Lusts and Labels
Political Dualism - Mere Christendom
Written by Douglas Wilson
Saturday, October 30, 2010
One of the characteristics of lust is that it hates to be constrained. This applies as much to political lusts as to sexual desire, and it explains a great deal about the dishonesty of the progressive mentality. How many times, when you have asked someone a specific question about some important issue, have you been told by that person that he "hates labels." I dare say. Labels interfere with getting what you want. People remind you tomorrow of what you said yesterday, and this restricts your freedom of movement.
Augustine wrote wisely of the libido dominandi, the lust for power, characteristic of so many progs on the campaign trail, and even more characteristic of them when they get hold of the levers of power.

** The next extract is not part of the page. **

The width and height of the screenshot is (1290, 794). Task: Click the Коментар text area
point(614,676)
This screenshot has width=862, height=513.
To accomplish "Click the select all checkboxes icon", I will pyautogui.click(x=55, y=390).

Those who are in favor of smaller government are, when this is translated, in favor of a smaller capacity for coercion. Those who are in favor of bigger government are in favor of increased opportunities for coercion. The libido dominandi is therefore characteristic of those who want more access to coercive policies, and it is not characteristic of those who don't want that. So if someone says, using labels, that he is pro-life, pro-free-market, anti-big-government, he is saying that he believes we must reject the temptations of libido dominandi, just as someone who says he is quitting smoking is saying, as a natural consequence, that he wants to stop buying cigarettes. But someone who has cartons of cigarettes stacked up in his basement has no intention of quitting. So suppose we saw those stacks of cartons and commented, "So you're a smoker, then?", and then we were told that he "really hates labels." What he really hates is being caught. He hates being called on what he is doing.

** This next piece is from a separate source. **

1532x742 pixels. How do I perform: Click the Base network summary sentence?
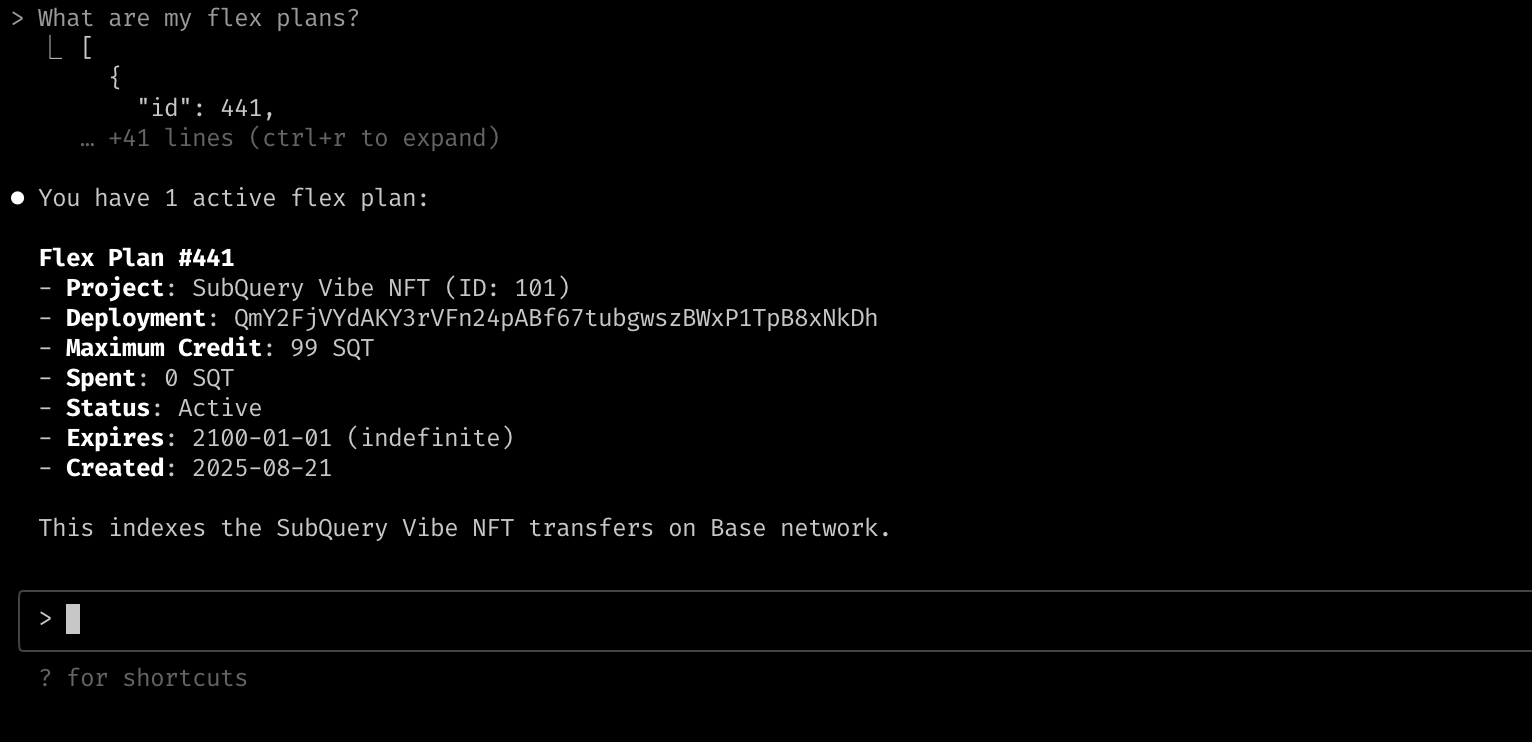pyautogui.click(x=465, y=528)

Now in passing, I should acknowledge that there are conservative types who don't hate labels, but who use them in the most clunkity fashion imaginable. I have personal experience with this; I speak as a close observer of some conservatives whose worldview is made out of cinder blocks and cheap cement. Okay, that happens. In the theological sphere, with confessions and creeds, and in the political sphere with platforms and campaign slogans, and so on, there are those who cannot handle some of the subtleties of the world God made. That is a problem, sure enough, but in our age, it is not a huge one. The intellectual life of our age is characterized by a squishy goulash of subtleties all the way to the bottom of the pot, a farrago of pomothot, and the purveyors of this pomothot are often quite clever -- they don't hate labels because they can't follow arguments. They hate labels because they can follow them, and those arguments get in the way of their lusts. Remember that the devil is a dialectician.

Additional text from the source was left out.